Se il nucleare in tempo di pace è una tecnologia economicamente non più competitiva, con problemi irrisolti come quello delle scorie e un rischio di incidenti che, anche se relativamente basso, può portare a conseguenze disastrose, in un teatro di guerra diventa un vero e proprio incubo.
Ce lo ricorda quanto sta accadendo all’impianto di Zaporizhzhia, in Ucraina, al momento nelle mani dei russi e oggetto di bombardamenti dei quali Mosca e Kiev si accusano a vicenda.
Dopo essere stato colpita a marzo, fortunatamente senza conseguenze, la centrale è stata oggetto di bombardamenti lo scorso 5 agosto, con danni alle linee elettriche, e poi di nuovo nei due giorni successivi, con proiettili caduti vicino all’impianto di stoccaggio del combustibile esaurito, il ministero della Difesa russo ha affermato che la potenza di due dei sei reattori è stata ridotta a 500 MW.

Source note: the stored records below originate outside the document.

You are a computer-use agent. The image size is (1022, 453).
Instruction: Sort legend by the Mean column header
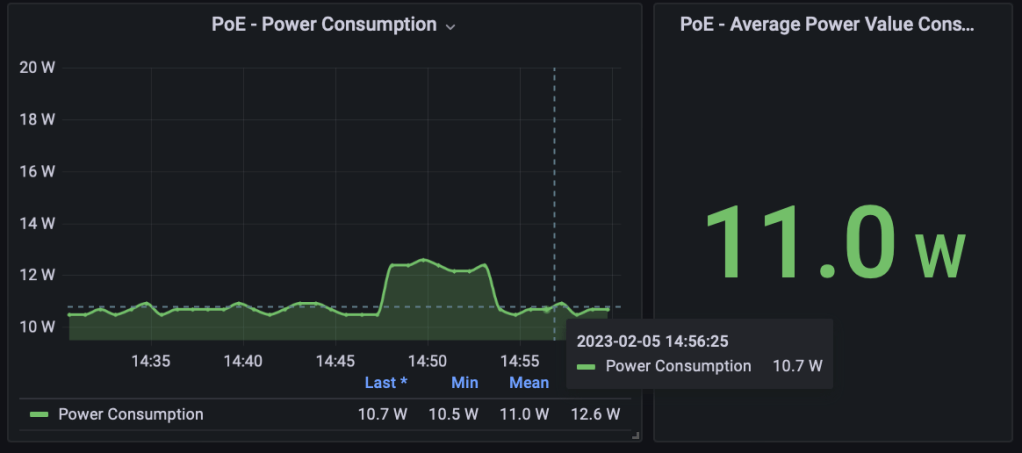[x=528, y=383]
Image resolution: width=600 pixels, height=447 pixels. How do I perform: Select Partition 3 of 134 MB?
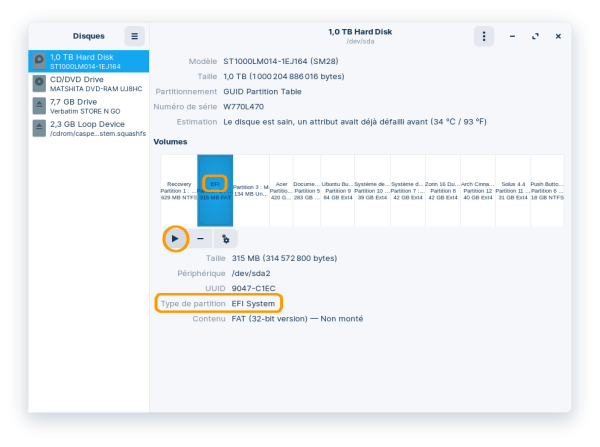[250, 190]
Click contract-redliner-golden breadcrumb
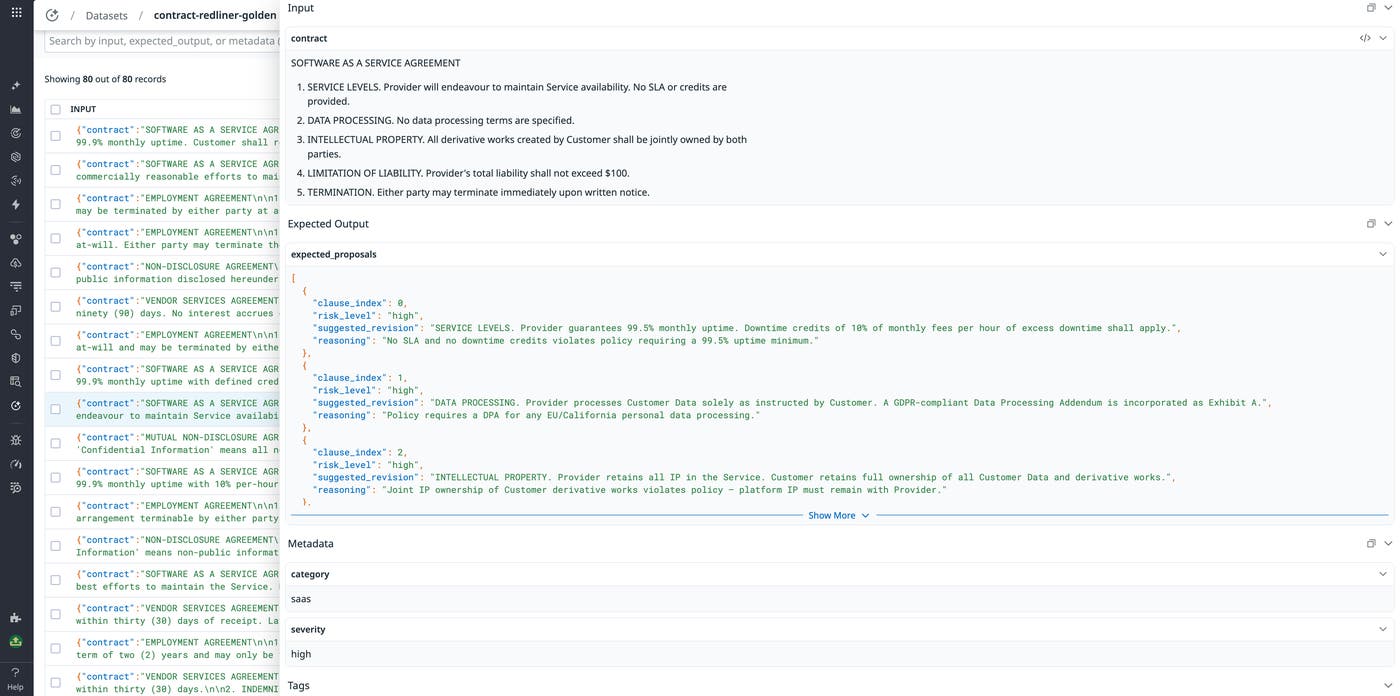This screenshot has width=1400, height=696. coord(214,16)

La preoccupazione è alta e si sta tentando di far accedere all’impianto gli ispettori dell’agenzia internazionale per il nucleare (Aiea), forse invano, dato che il portavoce del ministero degli Esteri russo, Maria Zakharova, ha affermato che Mosca ha fatto “tutto il necessario già da alcune settimane” per rendere possibile la visita, che non si è potuta realizzare “a causa della resistenza ucraina”.

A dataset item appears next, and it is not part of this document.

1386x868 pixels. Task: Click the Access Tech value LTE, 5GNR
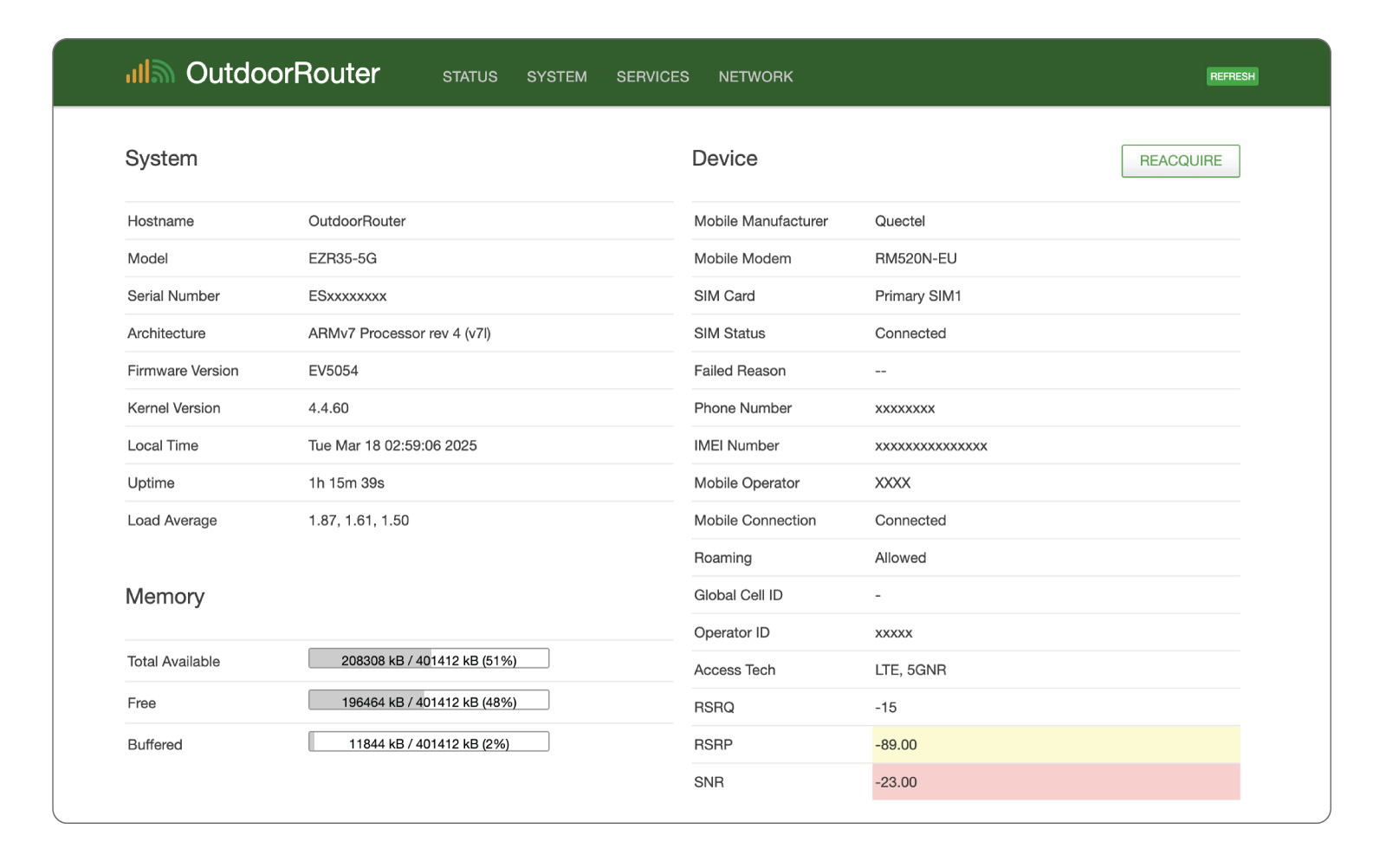click(910, 670)
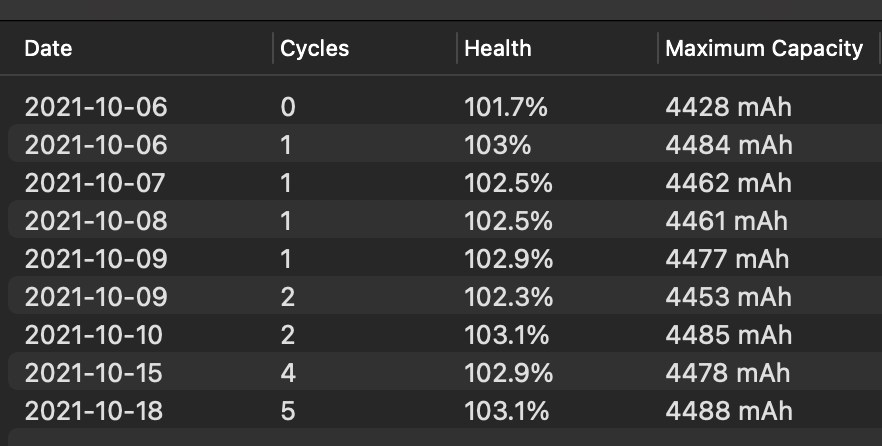Select the 2021-10-18 date entry
Image resolution: width=882 pixels, height=446 pixels.
pyautogui.click(x=95, y=411)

Ma quanto è alto il rischio di incidenti?
Zaporizhzhia è la più grande centrale nucleare d’Europa e ospita sei reattori russi VVER-1000/320 da 950 MWe ciascuno, costruiti tra il 1984 e il 1995 e vi si trovano 2.204 tonnellate di combustibile esaurito (dato 2017).

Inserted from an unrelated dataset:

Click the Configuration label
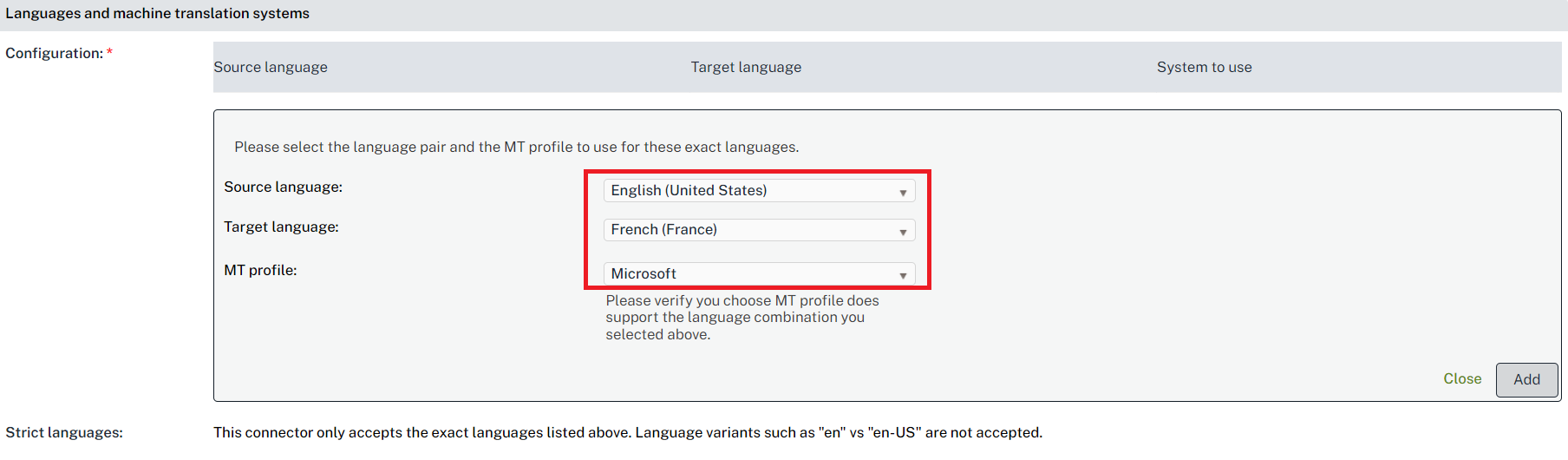 point(54,54)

Come mostra un’analisi di Greenpeace pubblicata ancora a marzo (documento in basso), nello scenario peggiore, in caso di bombardamento accidentale o di un attacco deliberato, le conseguenze potrebbero essere molto gravi, con impatti su vasta scala peggiori del disastro nucleare di Fukushima nel 2011.
L’Ucraina ha 15 reattori nucleari operativi, di cui 9 erano in funzione il 28 febbraio 2022 (si veda la mappa, fonte Iaea). È ovvio che in tempo di guerra il funzionamento di questi sistemi è a rischio interruzione con potenziali conseguenze significative, anche gravi.
E il rischio non è solo dato dai missili e dalle bombe: a causa della dipendenza delle centrali nucleari da un complesso sistema di supporto e del tempo necessario per portare gli impianti a un livello di sicurezza passivo, l’unico modo per ridurre i rischi sarebbe fermare immediatamente la guerra, sottolinea Greenpeace.
Una centrale nucleare operativa, si ricorda, richiede elettricità senza interruzioni per alimentare le pompe e la fornitura d’acqua per raffreddare il combustibile, sia nel reattore che nelle adiacenti piscine dove è stoccato il combustibile esaurito.
Anche quando il reattore è spento, c’è un’enorme quantità di calore residuo nel nucleo che richiede un raffreddamento continuo.
Senza raffreddamento, l’acqua nel nocciolo del reattore (e quella delle piscine del combustibile esaurito) inizia a riscaldarsi. Nel caso di un reattore in funzione il riscaldamento è rapido: l’acqua raggiunge il punto di ebollizione e comincia a evaporare, e il combustibile caldo del reattore nucleare rischia di entrare in contatto con l’aria, provocando una reazione termica e una fusione del nocciolo del reattore, come accaduto a Fukushima.
Nel caso del combustibile esausto, può avvenire una reazione chimica altamente esotermica con conseguente rilascio di un volume molto elevato di radioattività.
Quindi, anche senza danni fisici alla centrale, cioè senza che venga colpita accidentalmente, un impianto nucleare è molto vulnerabile, visto che richiede sistemi attivi di protezione che devono rimanere sempre funzionanti, oltre alla continua presenza di personale qualificato.
Non solo deve essere assicurata la fornitura di acqua, elettricità e carburante per i generatori di emergenza, ma centinaia di lavoratori devono poter raggiungere l’impianto dalle proprie abitazioni, cosa complessa in circostanze di guerra.
Infatti, in uno scenario in cui si verifichi un inconveniente, come un’interruzione della rete elettrica o problemi ai generatori diesel, è essenziale mobilitare rapidamente grandi quantità di attrezzature e personale aggiuntivo.
Ogni problema quindi potrebbe richiedere un’importante operazione logistica a livello nazionale che potrebbe essere resa difficile, se non impossibile, dalle attività belliche intorno alla centrale.
In un conflitto armato, inoltre, non può essere escluso che una centrale resti isolata dalla rete per un periodo di tempo lungo: a quel punto, per evitare il disastro, bisognerebbe solo sperare che i generatori diesel di emergenza siano perfettamente funzionanti e soprattutto che sia loro garantita una fornitura di carburante sufficiente, fino a quando sia ristabilita la connessione alla rete.